→ **Goal 1**: Duplicate the passage about George Abell between "His best known" and "includes Abell 39.", inclusive.

→ **Page excerpt**:

Abell 2261 is one galaxy cluster from his catalogue of clusters of galaxies, collected during the Palomar Sky Survey.

His best known work was his catalogue of clusters of galaxies collected during the Palomar Sky Survey.[3][4] He analyzed their formation and evolution. He demonstrated that second-order clustering existed, disproving the hierarchical model of Carl Charlier.[2] He also discovered how cluster luminosity could be used as a distance scale.[2] He also collated a famous list of 86 planetary nebulae in 1966 which includes Abell 39.

The Abell catalogue is an almost complete list of approximately 4,000 clusters containing at least thirty members up to a redshift of z = 0.2. (See List of galaxy clusters.) The original catalogue of clusters in the northern hemisphere was published in 1958.[5] The extended catalogue, including clusters in the southern hemisphere, was published posthumously in 1989 in collaboration with Harold G. Corwin and Ronald P. Olowin.

Abell also co-discovered periodic comet 52P/Harrington-Abell.[6] Together with Peter Goldreich, he correctly determined that planetary nebulae evolve from red giants.[2]

Abell was passionate about educating young people, serving for over twenty years as a faculty member at the Summer Science Program for high school students.[7] The program memorializes him with its Abell Scholarship Fund. He was involved in the production of the educational TV series Understanding Space and Time and Project Universe.[2]

Abell was also passionate about debunking pseudoscientific claims such as those by Immanuel Velikovsky. He was a co-founder of the Committee on Scientific Investigation of Claims of the Paranormal (CSICOP) and contributed articles to their journal, The Skeptical Inquirer.[8]

Abell served as president of the Cosmology Commission of the International Astronomical Union and as president and member of the board of the Astronomical Society of the Pacific.[2][9][10] He was elected a fellow of the Royal Astronomical Society in 1970. He was chairman of the UCLA Astronomy Department from 1968 to 1975 and chairman of the American Astronomical Society Education Committee. At the time of his death, he was to have become editor of the Astronomical Journal effective January 1, 1984.[2]

Asteroid 3449 Abell is named in his honor, as is The George Abell Observatory at the Open University in Milton Keynes, England.[11]

See also[edit]


  1. ^ Popper, Daniel M. (February 1984). "Obituary: George O. Abell". Physics Today. 37 (2): 76–77. Bibcode:1984PhT....37b..76P. doi:10.1063/1.2916105.

→ **Given records**:
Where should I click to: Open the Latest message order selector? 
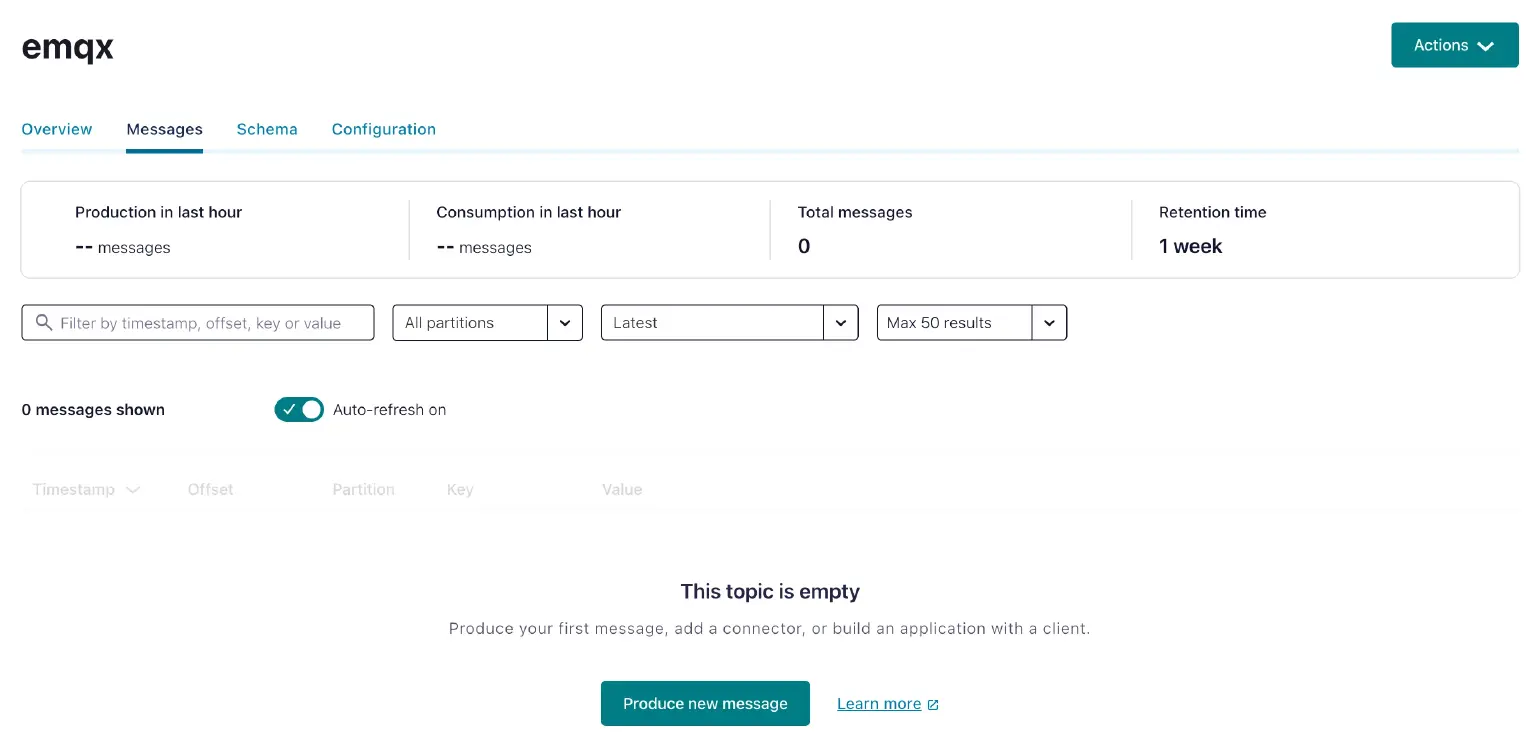point(713,322)
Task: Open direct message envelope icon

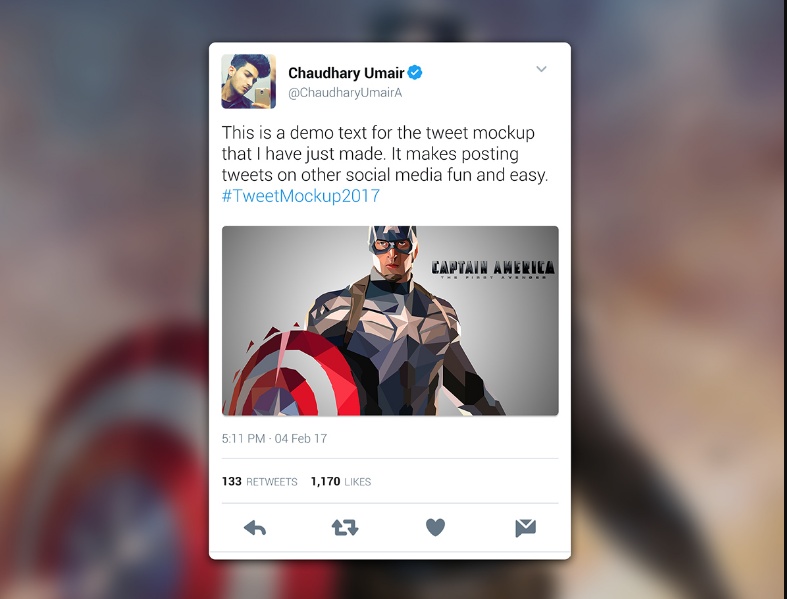Action: pyautogui.click(x=526, y=528)
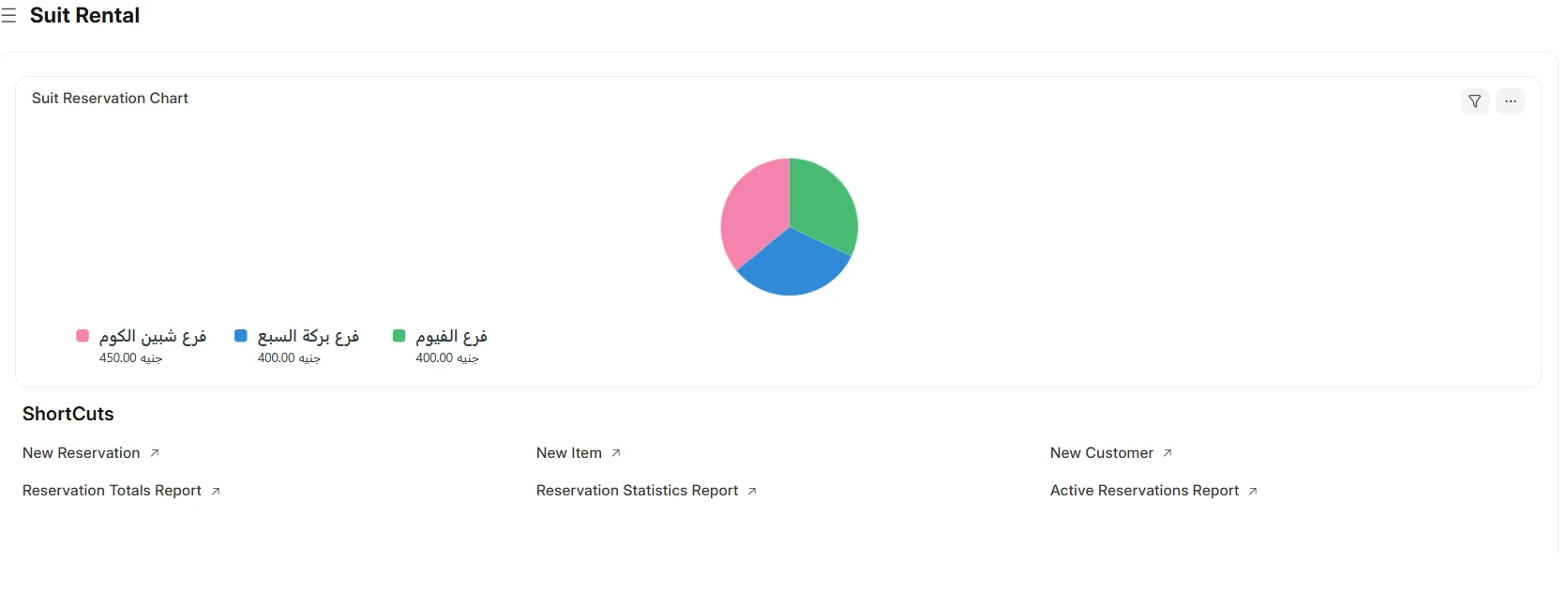This screenshot has height=608, width=1568.
Task: Click the Suit Reservation Chart title
Action: [110, 99]
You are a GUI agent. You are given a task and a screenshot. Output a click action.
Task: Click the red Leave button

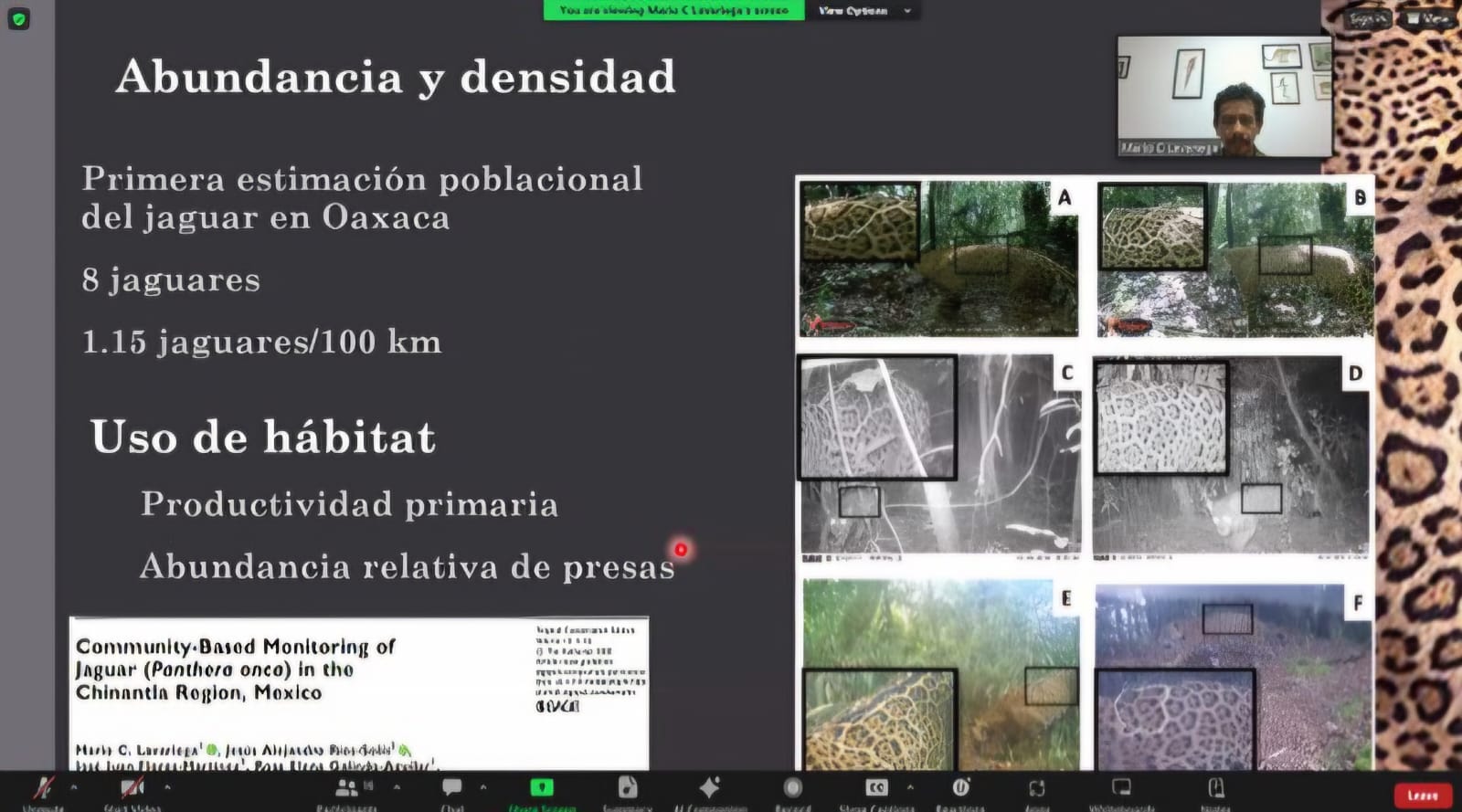point(1422,795)
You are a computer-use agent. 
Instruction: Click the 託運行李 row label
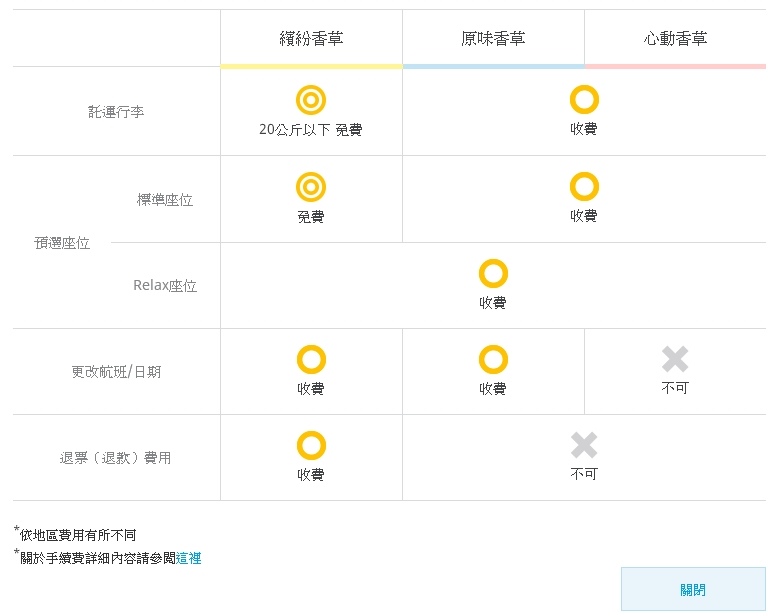[x=116, y=112]
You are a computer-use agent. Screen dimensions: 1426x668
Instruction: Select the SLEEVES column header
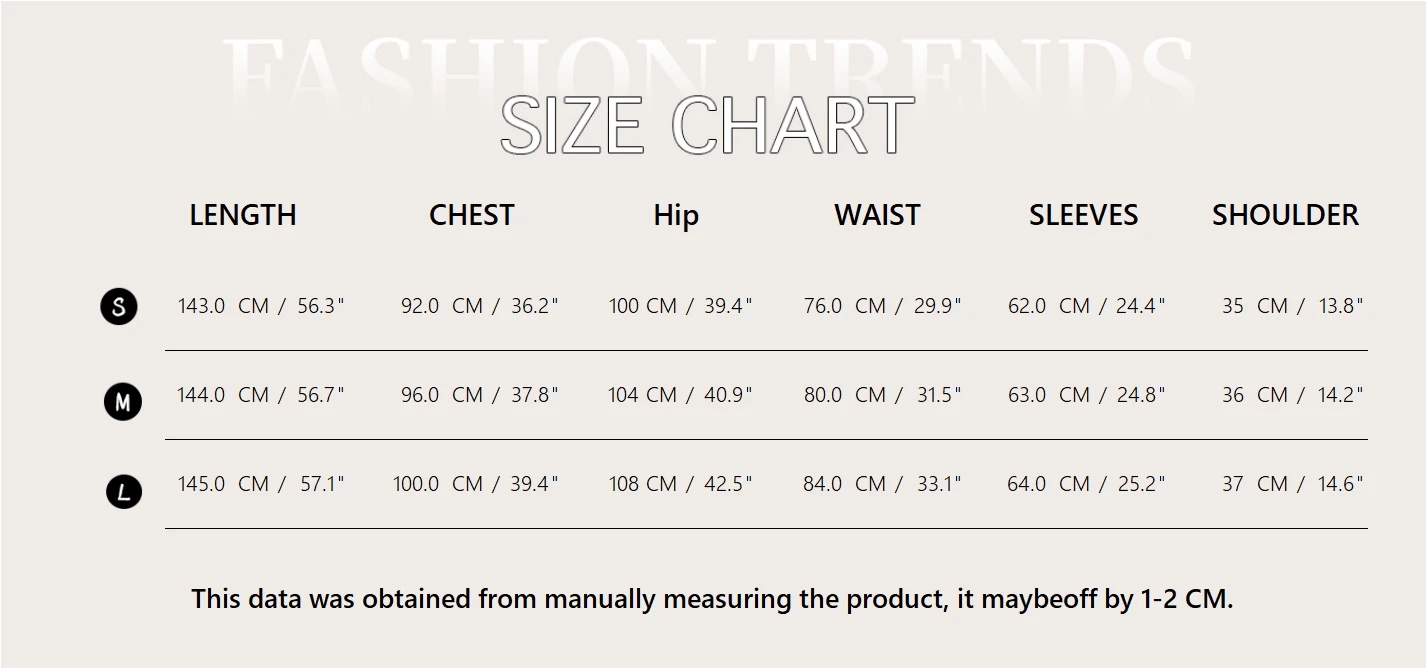coord(1083,215)
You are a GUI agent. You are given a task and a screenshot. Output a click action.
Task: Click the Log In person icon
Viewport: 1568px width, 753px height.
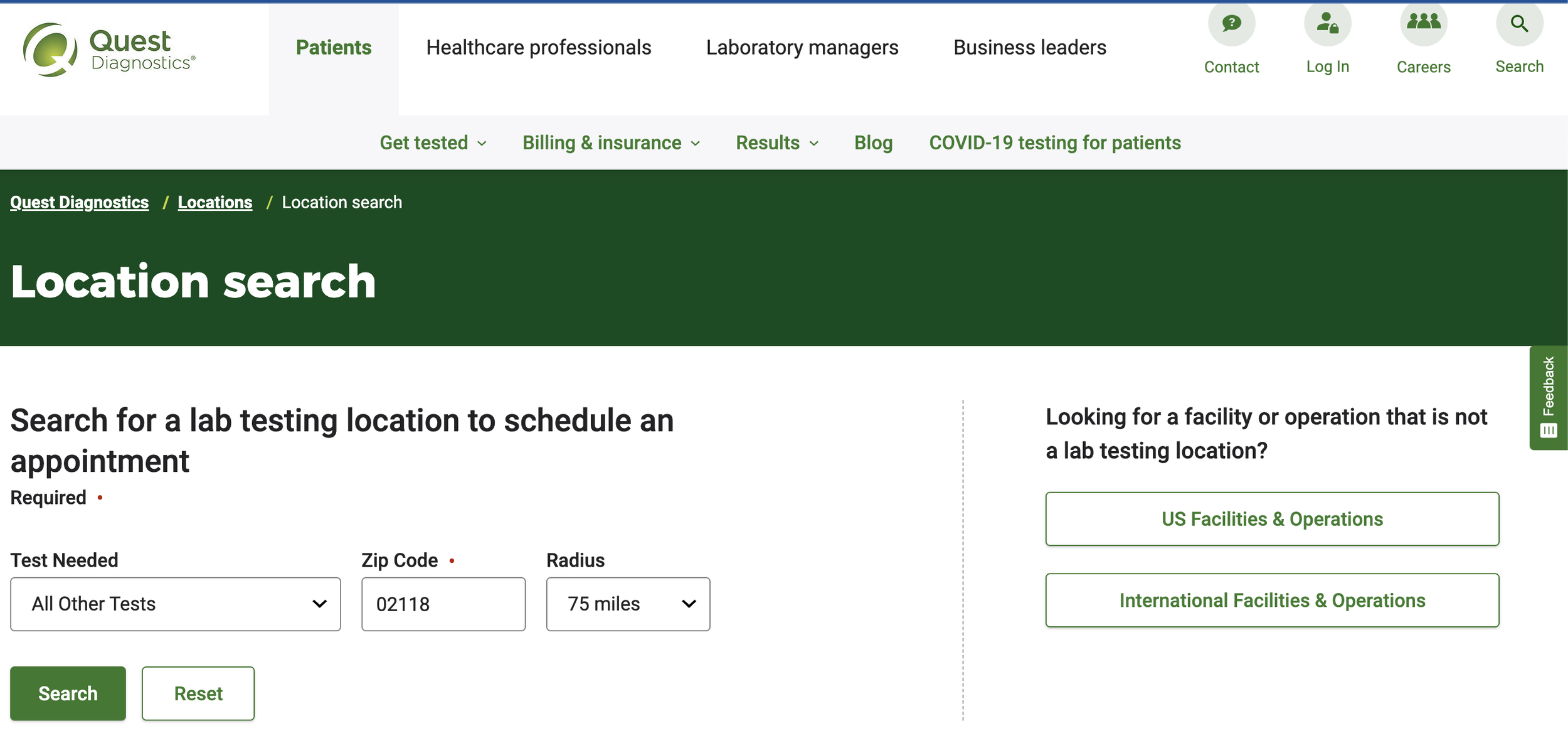pos(1327,24)
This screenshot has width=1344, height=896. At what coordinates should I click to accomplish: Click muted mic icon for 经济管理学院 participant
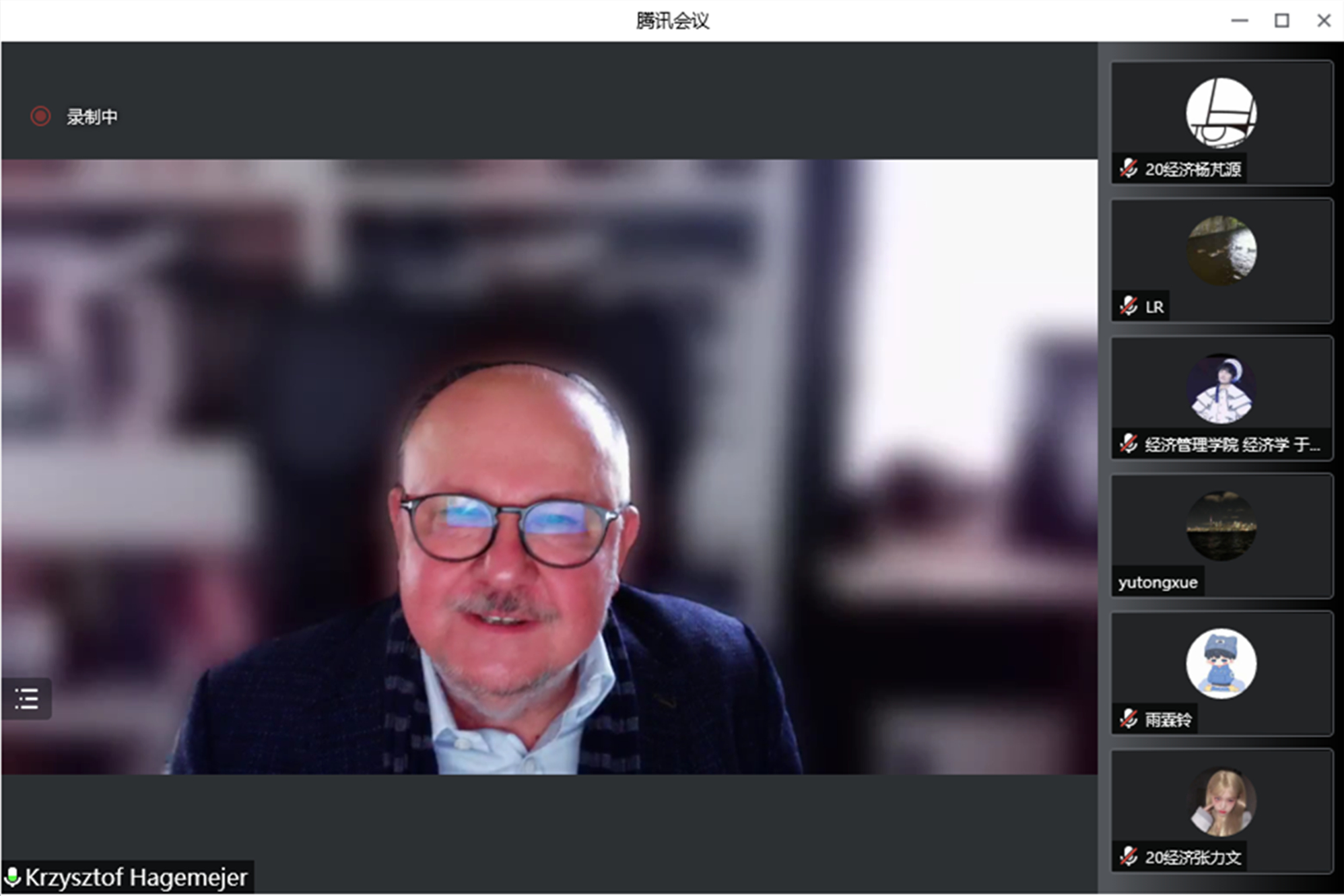(x=1129, y=444)
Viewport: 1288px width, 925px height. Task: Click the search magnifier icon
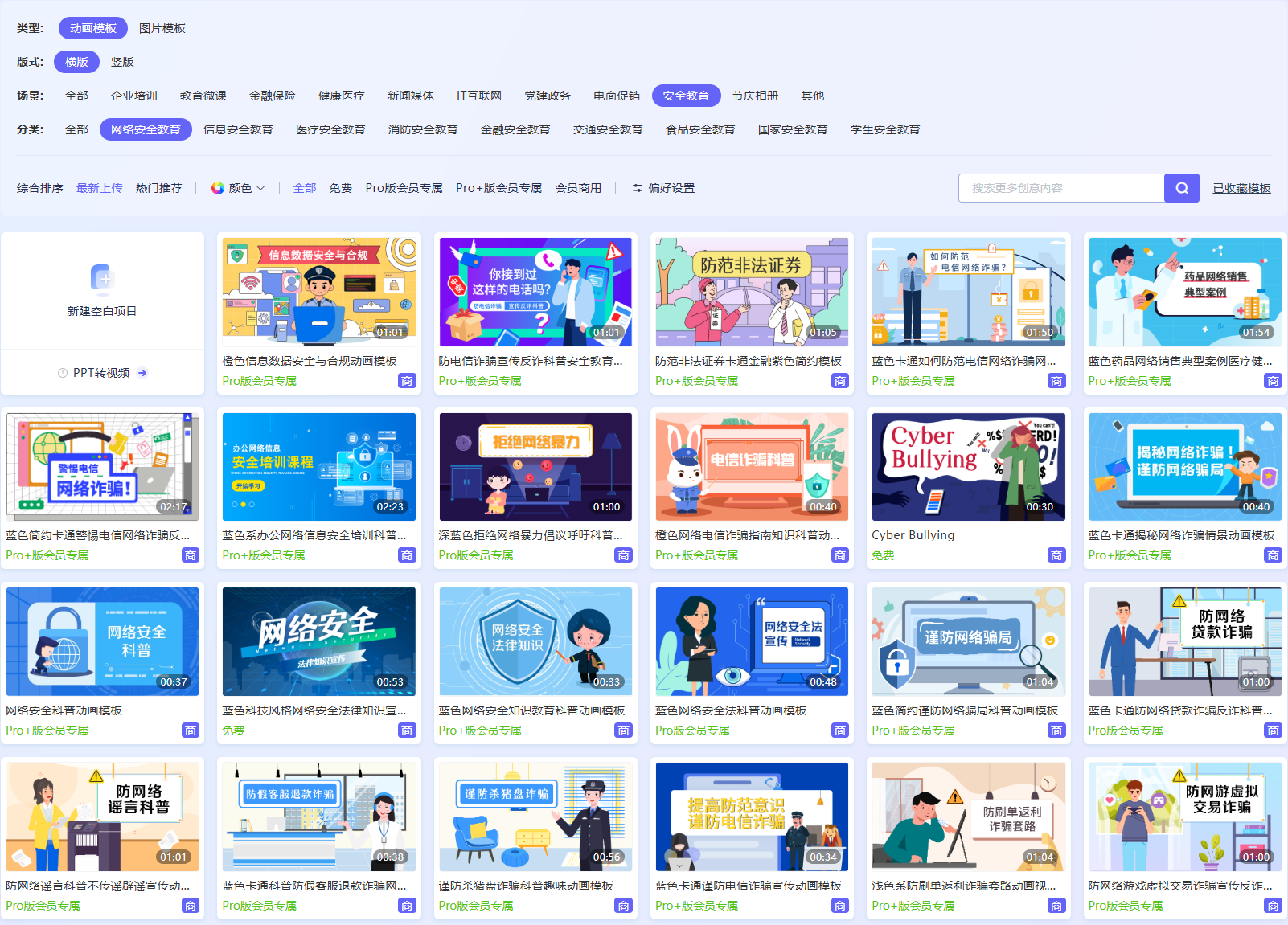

→ **Goal 2**: Set down the records exactly, from their first line through the line holding "Action: [110, 99]", inclusive. Leave the pictures out of your answer.

→ **Exercise solution 1**:
His best known work was his catalogue of clusters of galaxies collected during the Palomar Sky Survey.[3][4] He analyzed their formation and evolution. He demonstrated that second-order clustering existed, disproving the hierarchical model of Carl Charlier.[2] He also discovered how cluster luminosity could be used as a distance scale.[2] He also collated a famous list of 86 planetary nebulae in 1966 which includes Abell 39.

→ **Exercise solution 2**:
Where should I click to: Open the Latest message order selector? 
point(713,322)
Task: Open direct message envelope icon

Action: pyautogui.click(x=526, y=528)
This screenshot has height=608, width=1568.
Task: Click the Suit Reservation Chart title
Action: [110, 99]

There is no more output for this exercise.